● What is expected
In the data below, begin at the line with "The image size is (616, 352)." and stop after the line with "Viewport: 699px width, 525px height."; output those lines exactly and no pictures.

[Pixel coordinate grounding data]
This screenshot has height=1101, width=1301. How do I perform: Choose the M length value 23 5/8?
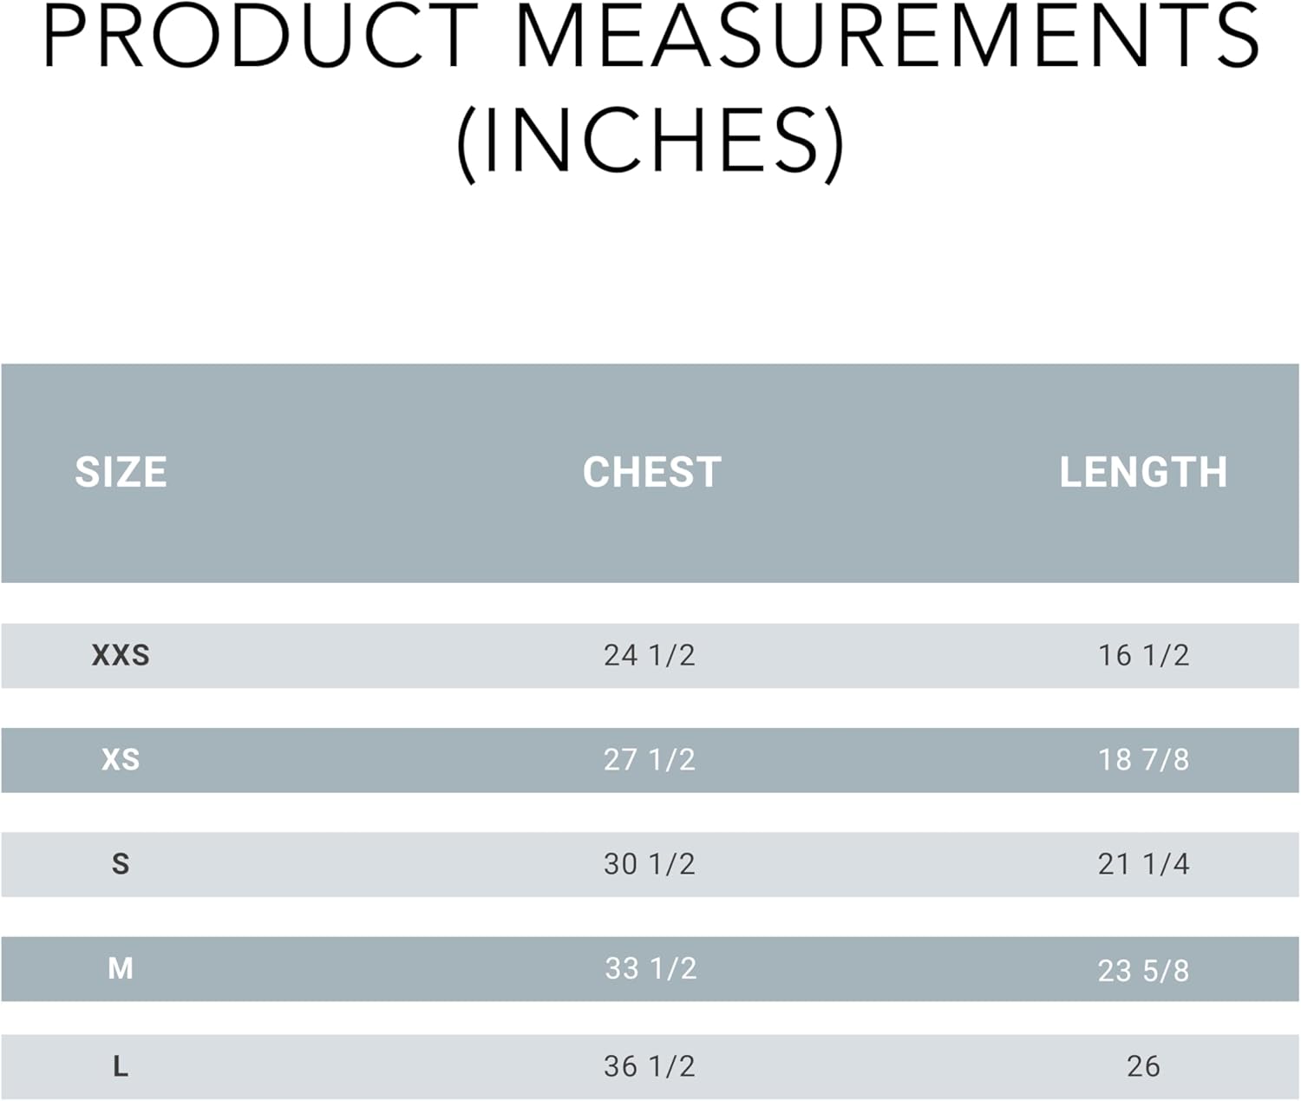coord(1143,970)
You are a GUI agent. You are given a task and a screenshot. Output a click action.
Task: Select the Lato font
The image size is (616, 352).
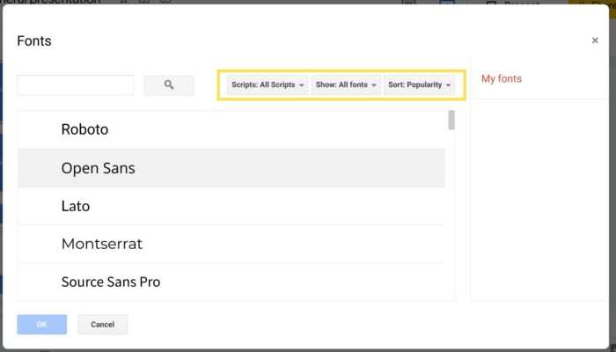point(231,206)
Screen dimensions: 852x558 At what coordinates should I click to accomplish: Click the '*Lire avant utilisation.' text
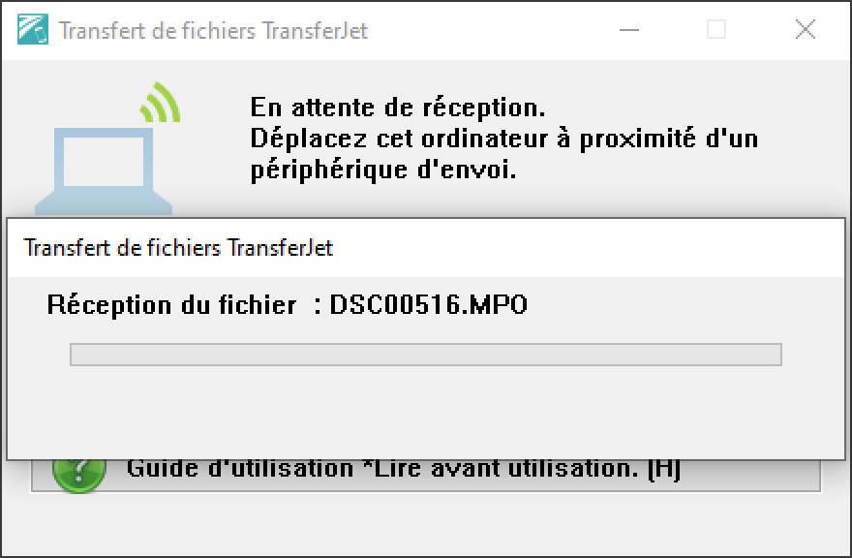click(501, 470)
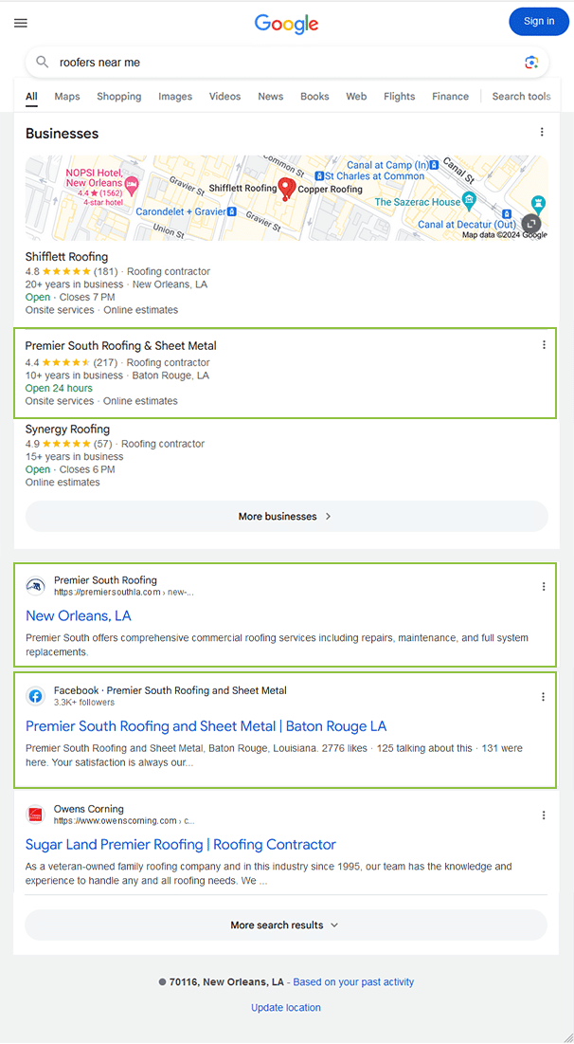
Task: Click the search magnifier icon
Action: [x=42, y=63]
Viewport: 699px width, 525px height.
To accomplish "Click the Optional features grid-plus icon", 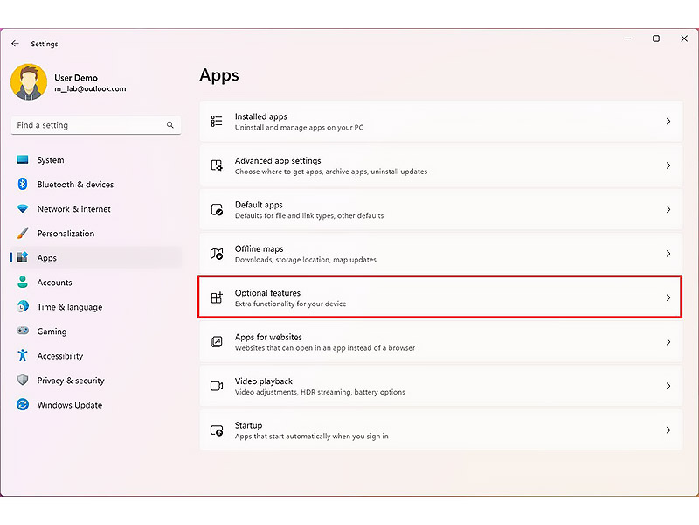I will click(217, 298).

● Output for this task
The image size is (616, 352).
point(231,206)
Screen dimensions: 852x558 At what coordinates should I click to accomplish: Click the '*Lire avant utilisation.' text
click(501, 470)
Task: Click the search magnifier icon
Action: [x=42, y=63]
Viewport: 699px width, 525px height.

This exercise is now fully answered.